Task: Reproduce every line of the listing below verbatim, without changing any character.

Provided records:
____________

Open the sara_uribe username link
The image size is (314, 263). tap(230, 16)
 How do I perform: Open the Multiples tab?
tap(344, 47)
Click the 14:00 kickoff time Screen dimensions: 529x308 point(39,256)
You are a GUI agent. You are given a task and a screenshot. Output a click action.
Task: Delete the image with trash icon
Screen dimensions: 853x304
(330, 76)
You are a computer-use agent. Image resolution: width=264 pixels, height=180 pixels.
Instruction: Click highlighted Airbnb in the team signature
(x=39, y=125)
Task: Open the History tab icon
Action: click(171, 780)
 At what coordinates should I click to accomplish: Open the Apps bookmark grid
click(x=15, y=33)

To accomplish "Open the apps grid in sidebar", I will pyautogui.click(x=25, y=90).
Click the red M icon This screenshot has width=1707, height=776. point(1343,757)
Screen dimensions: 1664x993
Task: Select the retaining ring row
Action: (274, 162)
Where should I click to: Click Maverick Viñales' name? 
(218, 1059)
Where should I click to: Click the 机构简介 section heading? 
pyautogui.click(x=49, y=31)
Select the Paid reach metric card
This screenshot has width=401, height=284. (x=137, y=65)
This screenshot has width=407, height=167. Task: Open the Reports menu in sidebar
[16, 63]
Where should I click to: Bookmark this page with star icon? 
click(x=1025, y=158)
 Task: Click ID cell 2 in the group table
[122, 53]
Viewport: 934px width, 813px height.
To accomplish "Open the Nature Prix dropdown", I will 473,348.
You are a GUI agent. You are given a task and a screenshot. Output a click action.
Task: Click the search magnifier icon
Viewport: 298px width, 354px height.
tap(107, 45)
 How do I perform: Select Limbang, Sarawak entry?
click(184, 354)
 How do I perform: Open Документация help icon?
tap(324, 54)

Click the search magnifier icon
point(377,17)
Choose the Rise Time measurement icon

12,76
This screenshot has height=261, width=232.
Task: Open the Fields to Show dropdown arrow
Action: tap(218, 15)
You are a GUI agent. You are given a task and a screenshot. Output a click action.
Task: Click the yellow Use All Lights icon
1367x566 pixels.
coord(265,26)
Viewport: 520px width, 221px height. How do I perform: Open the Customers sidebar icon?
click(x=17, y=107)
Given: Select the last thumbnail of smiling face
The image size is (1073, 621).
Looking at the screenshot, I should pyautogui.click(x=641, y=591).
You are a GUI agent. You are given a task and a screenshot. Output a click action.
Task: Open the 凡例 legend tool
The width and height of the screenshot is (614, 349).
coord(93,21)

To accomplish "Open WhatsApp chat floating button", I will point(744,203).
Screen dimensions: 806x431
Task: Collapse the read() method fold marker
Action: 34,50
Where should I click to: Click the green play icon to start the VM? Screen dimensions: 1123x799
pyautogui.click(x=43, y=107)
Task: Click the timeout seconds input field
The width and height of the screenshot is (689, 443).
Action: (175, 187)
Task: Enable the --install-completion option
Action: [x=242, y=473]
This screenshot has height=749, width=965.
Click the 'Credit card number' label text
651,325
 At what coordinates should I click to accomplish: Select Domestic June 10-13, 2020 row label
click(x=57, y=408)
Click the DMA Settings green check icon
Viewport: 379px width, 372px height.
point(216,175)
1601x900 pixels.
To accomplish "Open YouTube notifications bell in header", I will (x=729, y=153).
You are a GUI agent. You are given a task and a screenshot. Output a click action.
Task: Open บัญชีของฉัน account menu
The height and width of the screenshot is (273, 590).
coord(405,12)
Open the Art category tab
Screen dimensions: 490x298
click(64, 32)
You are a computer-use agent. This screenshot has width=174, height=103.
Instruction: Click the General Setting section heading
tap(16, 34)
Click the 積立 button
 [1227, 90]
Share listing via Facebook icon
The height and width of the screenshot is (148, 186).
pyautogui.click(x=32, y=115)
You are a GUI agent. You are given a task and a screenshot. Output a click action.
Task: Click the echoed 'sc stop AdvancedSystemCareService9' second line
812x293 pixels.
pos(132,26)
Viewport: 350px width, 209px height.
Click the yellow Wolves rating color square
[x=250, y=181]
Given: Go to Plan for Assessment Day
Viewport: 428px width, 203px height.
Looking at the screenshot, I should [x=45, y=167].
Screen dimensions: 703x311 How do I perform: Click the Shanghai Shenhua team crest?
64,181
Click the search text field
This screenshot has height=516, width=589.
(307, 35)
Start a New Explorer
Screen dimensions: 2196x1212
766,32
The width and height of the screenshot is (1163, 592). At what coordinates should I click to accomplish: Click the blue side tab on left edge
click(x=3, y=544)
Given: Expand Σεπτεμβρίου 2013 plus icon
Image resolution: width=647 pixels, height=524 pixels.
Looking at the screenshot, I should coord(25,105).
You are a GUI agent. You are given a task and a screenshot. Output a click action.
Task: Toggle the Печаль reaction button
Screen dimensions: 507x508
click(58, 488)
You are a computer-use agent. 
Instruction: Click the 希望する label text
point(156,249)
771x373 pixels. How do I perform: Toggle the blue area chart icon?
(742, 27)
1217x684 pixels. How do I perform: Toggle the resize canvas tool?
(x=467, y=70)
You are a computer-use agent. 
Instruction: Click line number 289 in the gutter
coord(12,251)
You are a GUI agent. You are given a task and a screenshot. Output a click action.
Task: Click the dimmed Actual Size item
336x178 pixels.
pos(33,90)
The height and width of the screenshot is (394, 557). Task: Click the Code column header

____________

Task output:
Open the sara_uribe username link
The image size is (314, 263). tap(230, 16)
 How do I perform: Open the Multiples tab?
tap(344, 47)
Click the 14:00 kickoff time Screen dimensions: 529x308 point(39,256)
You are a GUI agent. You are given a task and a screenshot. Output a click action.
Task: Delete the image with trash icon
Screen dimensions: 853x304
(330, 76)
You are a computer-use agent. Image resolution: width=264 pixels, height=180 pixels.
Instruction: Click highlighted Airbnb in the team signature
(x=39, y=125)
Task: Open the History tab icon
Action: click(171, 780)
 At what coordinates should I click to accomplish: Open the Apps bookmark grid
click(x=15, y=33)

To accomplish "Open the apps grid in sidebar", I will pyautogui.click(x=25, y=90).
Click the red M icon This screenshot has width=1707, height=776. point(1343,757)
Screen dimensions: 1664x993
Task: Select the retaining ring row
Action: (274, 162)
Where should I click to: Click Maverick Viñales' name? 
(218, 1059)
Where should I click to: Click the 机构简介 section heading? 
pyautogui.click(x=49, y=31)
Select the Paid reach metric card
This screenshot has width=401, height=284. (x=137, y=65)
This screenshot has width=407, height=167. Task: Open the Reports menu in sidebar
[16, 63]
Where should I click to: Bookmark this page with star icon? 
click(x=1025, y=158)
 Task: Click ID cell 2 in the group table
[122, 53]
Viewport: 934px width, 813px height.
To accomplish "Open the Nature Prix dropdown", I will 473,348.
You are a GUI agent. You are given a task and a screenshot. Output a click action.
Task: Click the search magnifier icon
Viewport: 298px width, 354px height.
tap(107, 45)
 How do I perform: Select Limbang, Sarawak entry?
click(184, 354)
 How do I perform: Open Документация help icon?
tap(324, 54)

Click the search magnifier icon
point(377,17)
Choose the Rise Time measurement icon

12,76
This screenshot has height=261, width=232.
Task: Open the Fields to Show dropdown arrow
Action: tap(218, 15)
You are a GUI agent. You are given a task and a screenshot. Output a click action.
Task: Click the yellow Use All Lights icon
1367x566 pixels.
coord(265,26)
Viewport: 520px width, 221px height. How do I perform: Open the Customers sidebar icon?
click(x=17, y=107)
Given: Select the last thumbnail of smiling face
The image size is (1073, 621).
Looking at the screenshot, I should pyautogui.click(x=641, y=591).
You are a GUI agent. You are given a task and a screenshot. Output a click action.
Task: Open the 凡例 legend tool
The width and height of the screenshot is (614, 349).
coord(93,21)

To accomplish "Open WhatsApp chat floating button", I will point(744,203).
Screen dimensions: 806x431
Task: Collapse the read() method fold marker
Action: 34,50
Where should I click to: Click the green play icon to start the VM? Screen dimensions: 1123x799
pyautogui.click(x=43, y=107)
Task: Click the timeout seconds input field
The width and height of the screenshot is (689, 443).
Action: (175, 187)
Task: Enable the --install-completion option
Action: [x=242, y=473]
This screenshot has height=749, width=965.
Click the 'Credit card number' label text
651,325
 At what coordinates should I click to accomplish: Select Domestic June 10-13, 2020 row label
click(x=57, y=408)
Click the DMA Settings green check icon
Viewport: 379px width, 372px height.
point(216,175)
1601x900 pixels.
To accomplish "Open YouTube notifications bell in header", I will (x=729, y=153).
You are a GUI agent. You are given a task and a screenshot. Output a click action.
Task: Open บัญชีของฉัน account menu
The height and width of the screenshot is (273, 590).
coord(405,12)
Open the Art category tab
Screen dimensions: 490x298
click(64, 32)
You are a computer-use agent. This screenshot has width=174, height=103.
Instruction: Click the General Setting section heading
tap(16, 34)
Click the 積立 button
 [1227, 90]
Share listing via Facebook icon
The height and width of the screenshot is (148, 186).
pyautogui.click(x=32, y=115)
You are a GUI agent. You are given a task and a screenshot. Output a click action.
Task: Click the echoed 'sc stop AdvancedSystemCareService9' second line
812x293 pixels.
pos(132,26)
Viewport: 350px width, 209px height.
Click the yellow Wolves rating color square
[x=250, y=181]
Given: Go to Plan for Assessment Day
Viewport: 428px width, 203px height.
Looking at the screenshot, I should [x=45, y=167].
Screen dimensions: 703x311 How do I perform: Click the Shanghai Shenhua team crest?
64,181
Click the search text field
This screenshot has height=516, width=589.
(307, 35)
Start a New Explorer
Screen dimensions: 2196x1212
766,32
The width and height of the screenshot is (1163, 592). At what coordinates should I click to accomplish: Click the blue side tab on left edge
click(x=3, y=544)
Given: Expand Σεπτεμβρίου 2013 plus icon
Image resolution: width=647 pixels, height=524 pixels.
Looking at the screenshot, I should coord(25,105).
You are a GUI agent. You are given a task and a screenshot. Output a click action.
Task: Toggle the Печаль reaction button
Screen dimensions: 507x508
click(58, 488)
You are a computer-use agent. 
Instruction: Click the 希望する label text
point(156,249)
771x373 pixels. How do I perform: Toggle the blue area chart icon?
(742, 27)
1217x684 pixels. How do I perform: Toggle the resize canvas tool?
(x=467, y=70)
You are a computer-use agent. 
Instruction: Click line number 289 in the gutter
coord(12,251)
You are a GUI agent. You are given a task and a screenshot. Output a click action.
Task: Click the dimmed Actual Size item
336x178 pixels.
pos(33,90)
The height and width of the screenshot is (394, 557). Task: Click the Code column header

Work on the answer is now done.